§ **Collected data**

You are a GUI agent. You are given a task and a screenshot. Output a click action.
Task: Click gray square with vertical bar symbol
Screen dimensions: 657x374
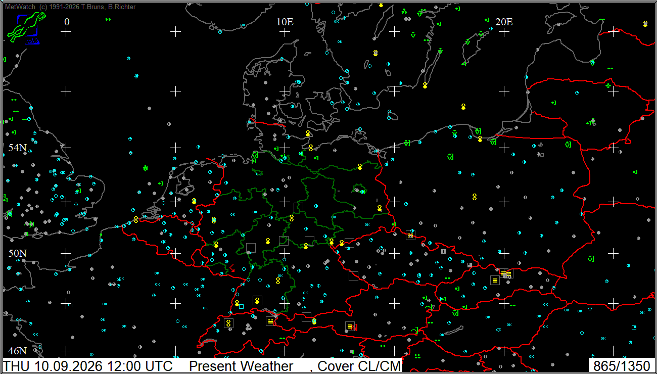tap(443, 251)
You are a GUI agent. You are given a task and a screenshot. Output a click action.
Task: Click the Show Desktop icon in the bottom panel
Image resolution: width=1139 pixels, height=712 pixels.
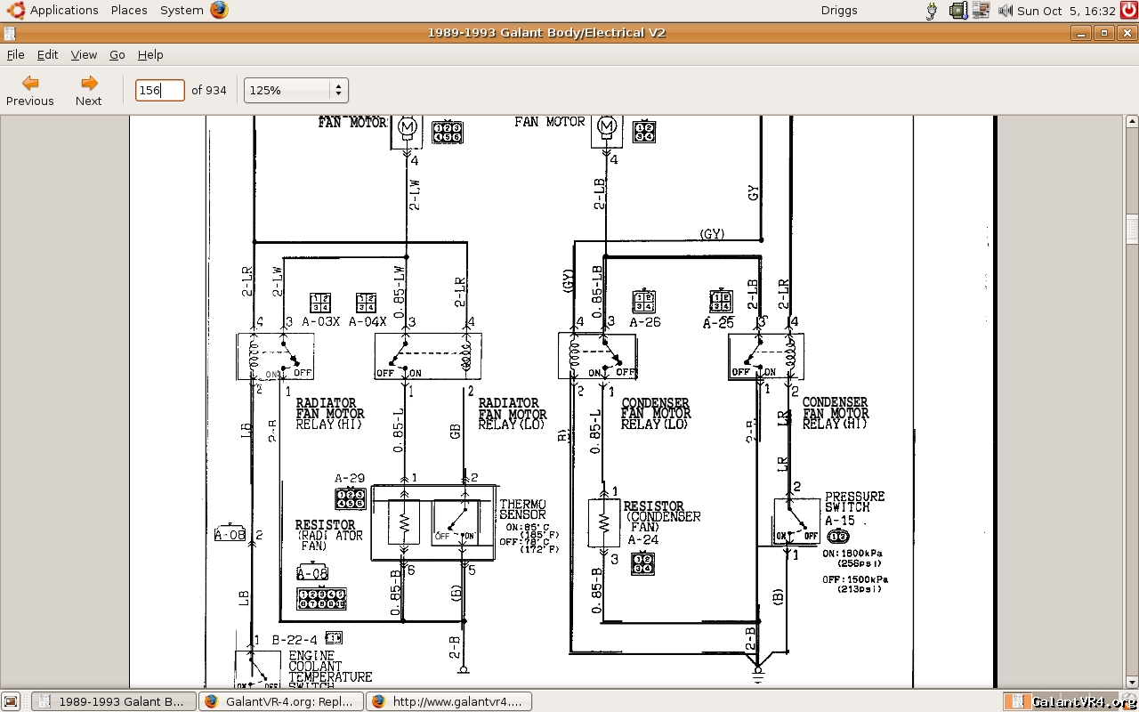tap(11, 701)
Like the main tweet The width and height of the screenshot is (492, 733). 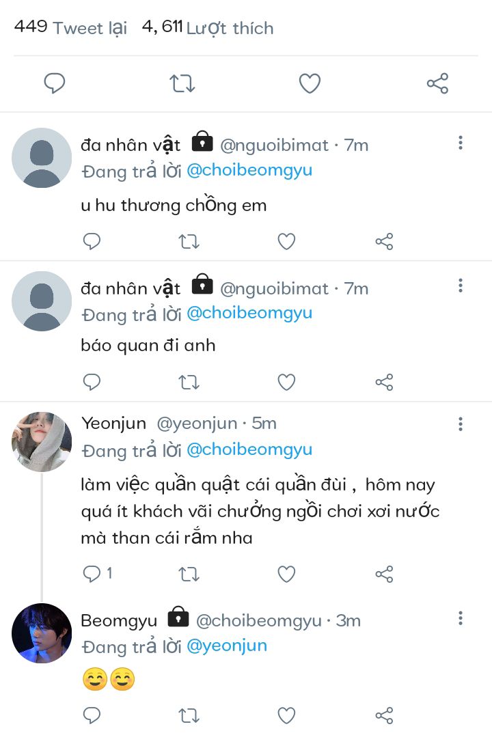310,84
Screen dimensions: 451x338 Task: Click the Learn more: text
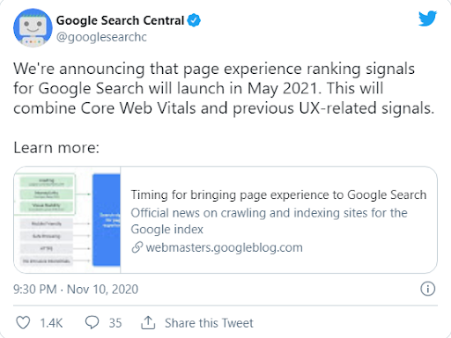[56, 148]
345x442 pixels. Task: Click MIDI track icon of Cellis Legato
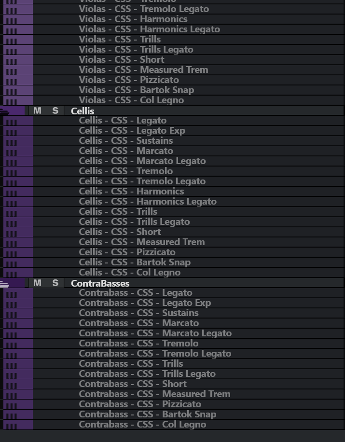pyautogui.click(x=11, y=121)

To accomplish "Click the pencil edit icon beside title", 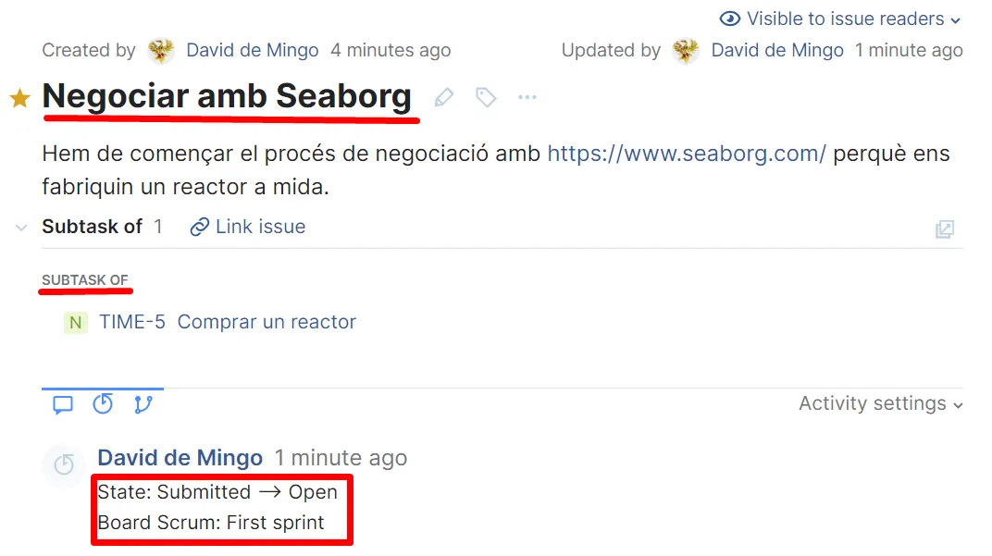I will click(444, 97).
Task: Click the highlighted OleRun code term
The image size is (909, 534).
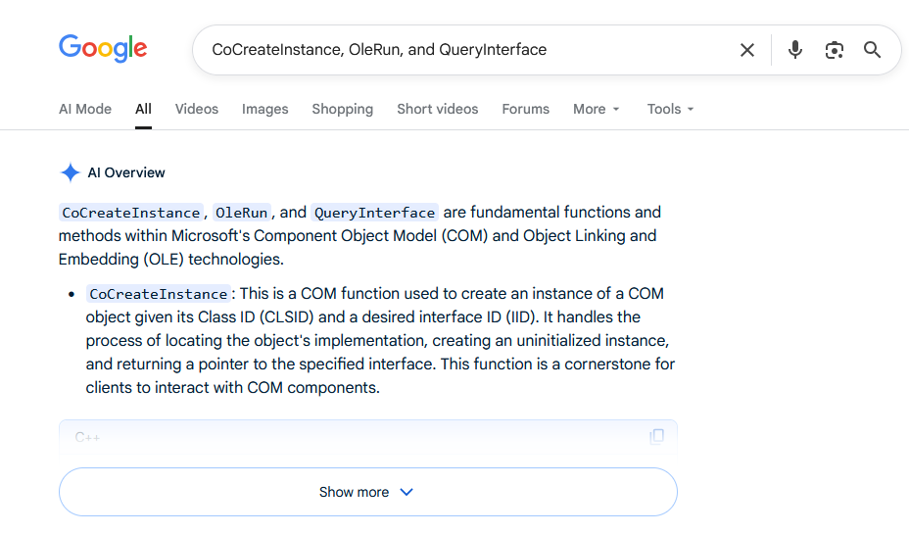Action: pos(242,213)
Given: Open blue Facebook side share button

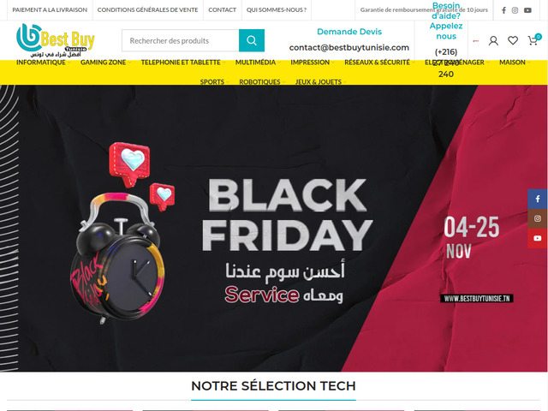Looking at the screenshot, I should 538,199.
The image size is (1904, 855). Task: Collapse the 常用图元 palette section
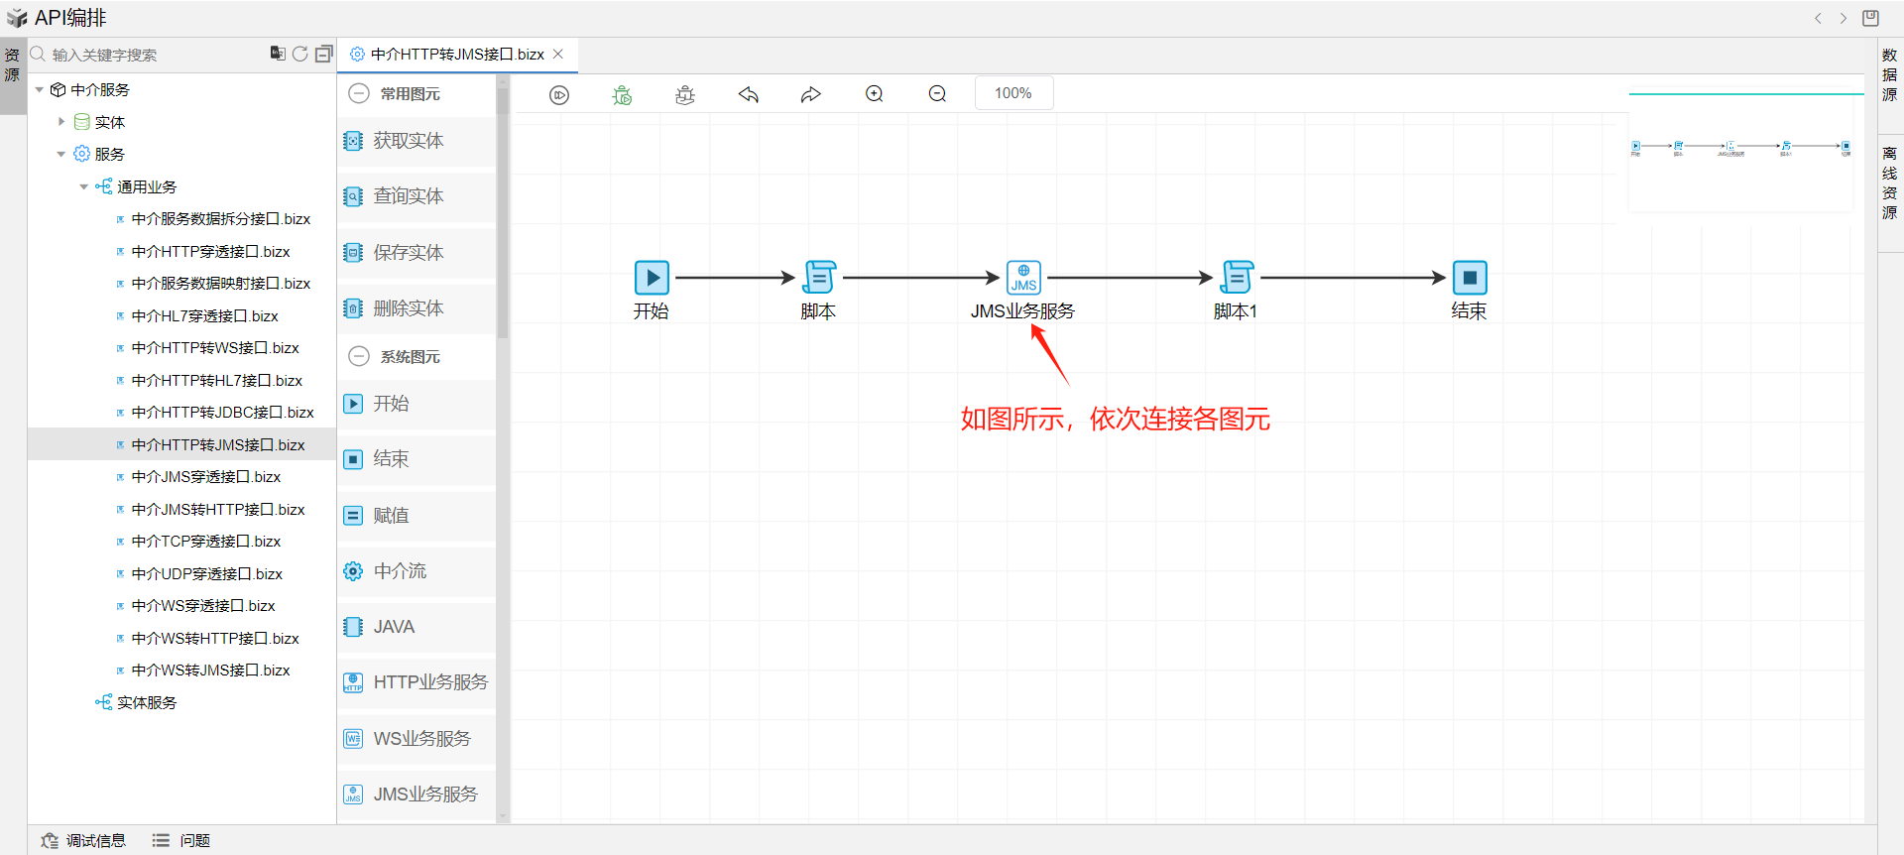pyautogui.click(x=359, y=93)
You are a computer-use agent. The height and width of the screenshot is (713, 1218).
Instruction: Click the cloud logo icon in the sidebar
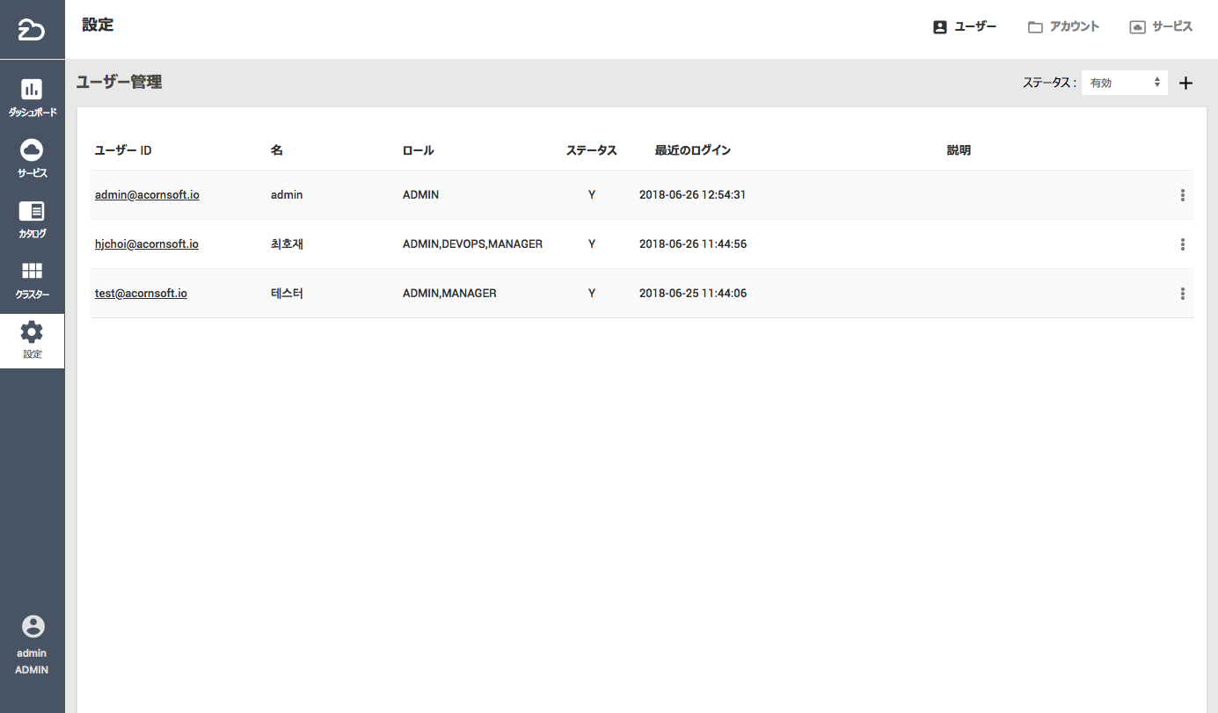coord(32,30)
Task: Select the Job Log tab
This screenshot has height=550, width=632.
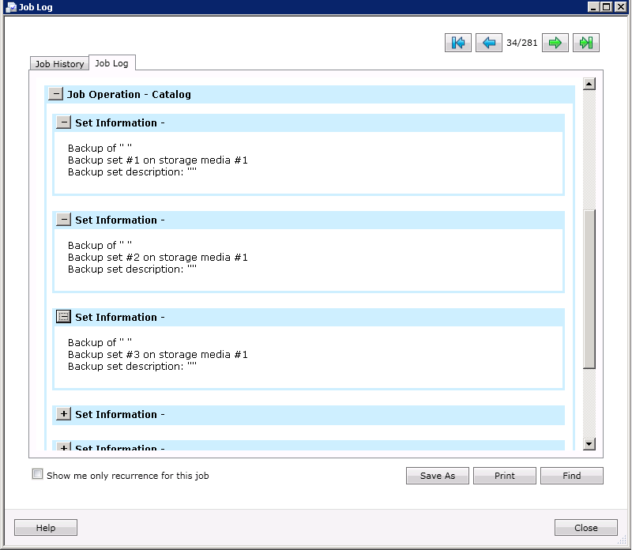Action: click(113, 62)
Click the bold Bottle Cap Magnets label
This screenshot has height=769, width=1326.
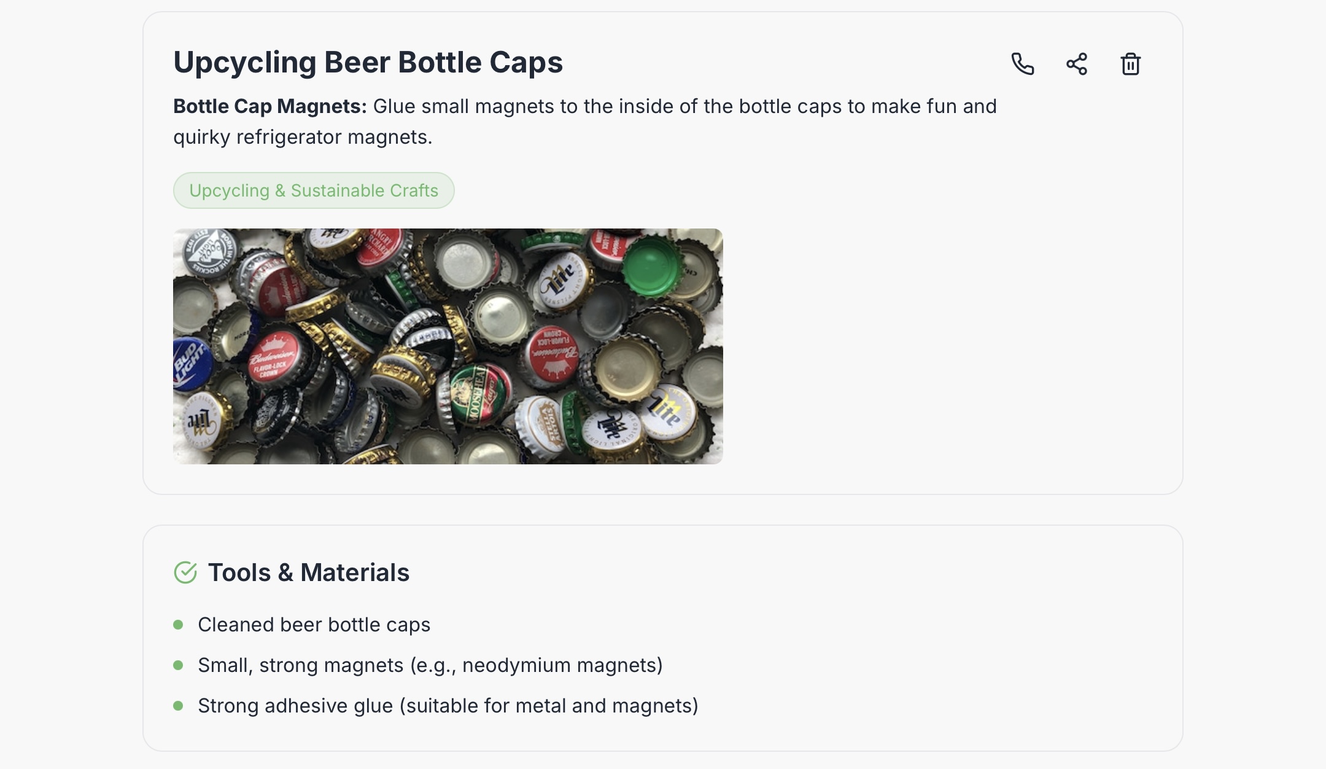pos(269,106)
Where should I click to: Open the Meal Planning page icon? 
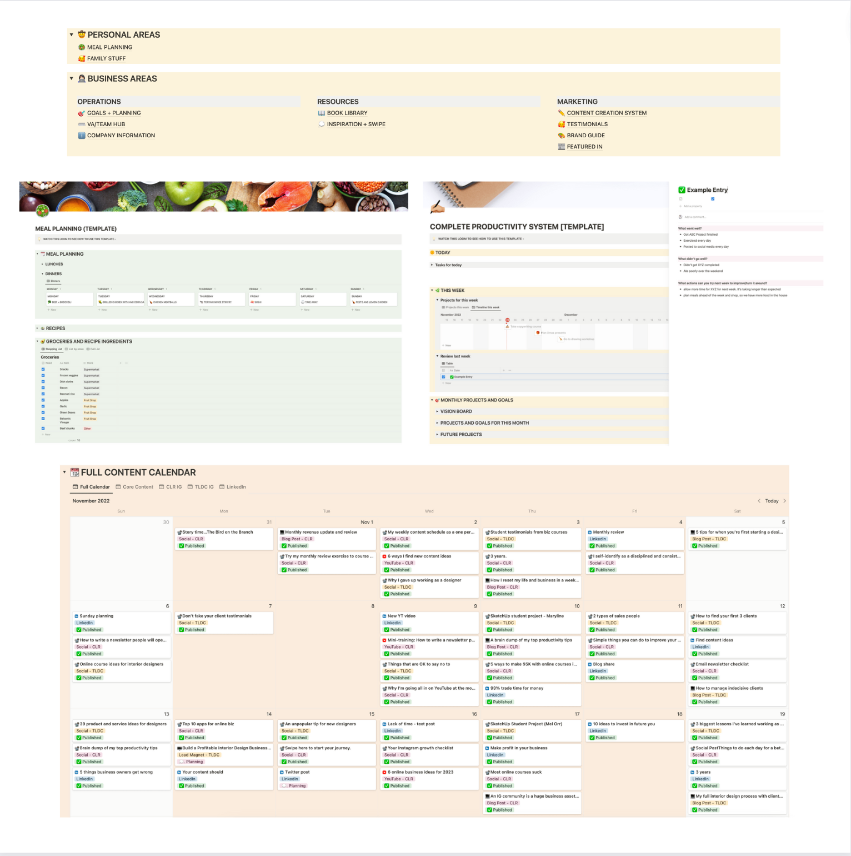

§ **ACTIVITY**
Without the pictures, retype exactly the lines from the one that holds "The image size is (909, 534)." to the last line of the data above, both of them included.

§ **ANSWER TO THIS PROBLEM**
The image size is (909, 534).
Action: pos(242,213)
Given: Open blue Facebook side share button

Looking at the screenshot, I should 538,199.
The image size is (1904, 855). Task: Collapse the 常用图元 palette section
pyautogui.click(x=359, y=93)
You are a computer-use agent. The height and width of the screenshot is (713, 1218).
Instruction: Click the cloud logo icon in the sidebar
coord(32,30)
Task: Select the Job Log tab
This screenshot has height=550, width=632.
Action: click(113, 62)
Click the bold Bottle Cap Magnets label
This screenshot has height=769, width=1326.
pos(269,106)
Where should I click to: Open the Meal Planning page icon? 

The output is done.